The others regard her, her tentative squint, her cloddish blue feet sticking way out on the coffee table like an unusual centerpiece. Hannah Stolarik sprawls in the easy chair, her combat boots on what Ann has come to think of as Esker’s ottoman. Denise Escobar sits cross-legged at the other end of the red couch, leaning forward so her dangly earrings swing, working on a Slim Jim. Saturday afternoon, and the meanest specks of snow are blowing about in brilliant sunlight beyond the French doors.
The older girls, both seniors, look at her. They are having one of their marathon sex talks, and Denise has been relating information from some cable talk show, on which the expert recommended that one practice going down on a banana.
“Well,” Denise enunciates in a way that manages to be not unkind while making perfectly clear her incredulity at sharing the same planet with someone on this level of dimwittedness, “you peel it first.”
The clouds do not lift from Ann’s face. Her lip curls. “Okay . . . wouldn’t that be a little messy?”
Denise squints back, equally uncomprehending. “What?” She looks to Hannah for help.
Hannah is large, with white skin and dyed jet hair and garnet-painted lips: all white and black and red, hard. She looks tough on the street, with her size and her boots and her sardonic jaw and stare, but this all masks the surprising heart of a judge: dispassionate, protective, fair. Now she inclines her head toward the ceiling, so when she looks at Ann it’s through her heavily blackened lashes. “You know you don’t actually blow . . . ?”
“What are you talking about?”
“A blow job.”
“Going down on a man is a blow job?”
“What did you think it was?”
The couch shakes with Ann’s laughter, and her answer gets gasped out between what could pass for sobs. “Going down on a man—what it sounds like—you know, the woman lowering herself down onto the guy—like not missionary position.”
There is nothing girlish about their laughter.
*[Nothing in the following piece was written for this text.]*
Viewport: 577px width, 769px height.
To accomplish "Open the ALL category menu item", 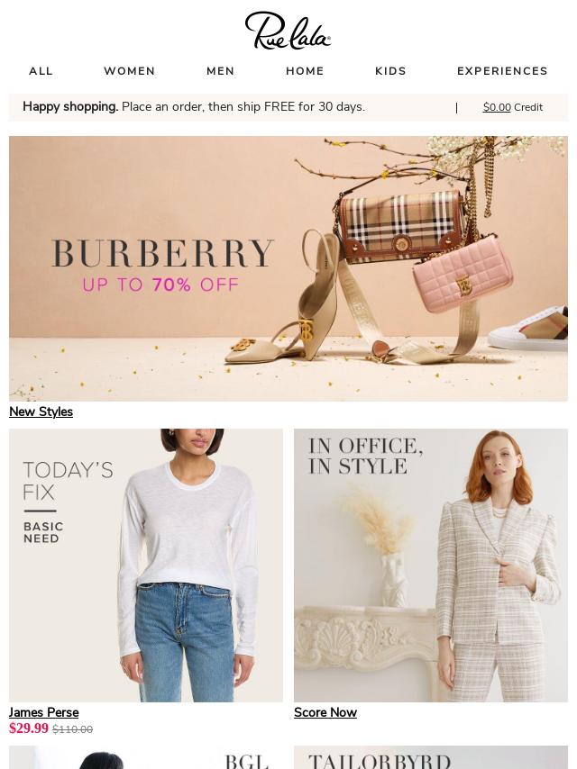I will point(41,71).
It’s cacophonous—ice in a blender, pig in the mud, rusty bellows on a windy day—and as one dies down the others swell anew, so that even after the big laughter is spent smaller waves of sound continue to lap and overlap at finally greater and greater intervals, and then they float in the after-silence for a while, their bodies still transformed by all that extra oxygen. Ann basks in the glow of her ignorance, her cherished little-sister status that affords so much amusement to the others and provides such an island of safety to herself.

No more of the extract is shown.